● **Tarefas a realizar**:
1: Enumere todos os nomes próprios de pessoas ou personagens que aparecem no texto sobre o amor romântico.
2: Segundo o texto sobre o amor romântico, em que século vigorava o "amor cortez"?
3: Prossiga o texto sobre a psicologia do amor romântico a partir da última frase apresentada.

● **Texto fornecido**:
※ ※ ※

Obviamente, o livro citado vai muito além dessa analogia. Trata-se de
uma análise teórica acerca da psicologia do amor romântico; busca
revelar a chave secreta para desvendar o mistério dessa nossa
dimensão. Resumidamente, na visão de Johnson, a chave é a percepção de
que o amor romântico está relacionado com o desejo de elevação
espiritual, a aspirações religiosas originárias de resquícios do amor
cortês ou courtezia, a crença medieval de que o amor verdadeiro devia
ser a adoração extática de um homem por uma mulher e vice-versa, sendo
o ser amado a imagem da perfeição. Em decorrência dessa herança,
fazemos projeções inconscientes que dificultam o entendimento.
O "amor cortez", vigente no século XII e descrito na literatura pela
primeira vez no mito de Tristão e Isolda, tinha três características.

※ ※ ※

● **Dados disponíveis**:
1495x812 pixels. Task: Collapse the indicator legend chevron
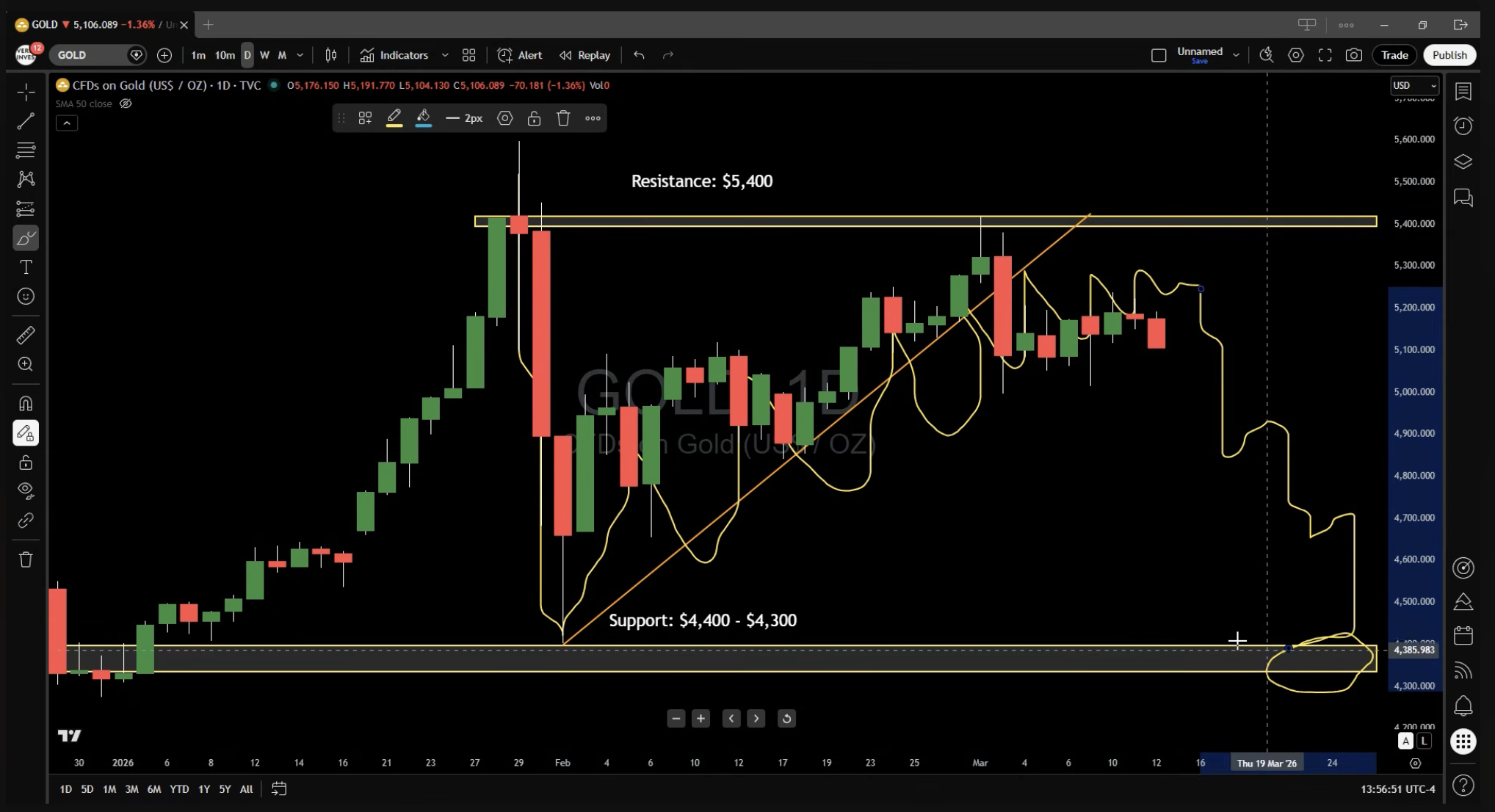(67, 123)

※ ※ ※

● **Respostas abaixo**:
1: Johnson, Tristão, Isolda

2: No século XII.

3:
A primeira era a impossibilidade de haver relacionamento íntimo ou
sexual entre o cavaleiro e a dama; o envolvimento era de natureza
ideal, espiritual, com a finalidade de levá-los a cultivar sentimentos
refinados e sutis; a atração física deveria ser sublimada.
A segunda exigência do amor cortêz era que jamais cavaleiro e dama se
casassem. Em razão disso, era comum a dama ser casada com outro
cavaleiro, podendo o cavaleiro, mesmo assim, adorá-la , tratá-la como
uma divindade, tornando-a alvo de suas aspirações espirituais. Aliás,
era esse o verdadeiro propósito do amor cortêz, conduzir os dois à
elevação, à capacidade de transcender sensações e sentimentos.
A terceira exigência era que ambos deviam manter acesa a paixão,
fazendo arder intensamente a chama do desejo um pelo outro, mas
esforçando-se para espiritualizar esse sentimento. Os dois deveriam
ser símbolos do mundo arquetípico divino e nunca reduzir a paixão aos
aspectos mundanos do sexo ou do casamento.
O amor romântico procede daí, isto é, começou como busca de elevação
espiritual. Inconscientemente, procuramos ainda este mesmo caminho nas
nossas relações amorosas. Esse ideal de amor cortêz se apoderou de
nosso psiquismo e se tornou uma força arquetípica inconsciente com
grande repercussão na nossa vida.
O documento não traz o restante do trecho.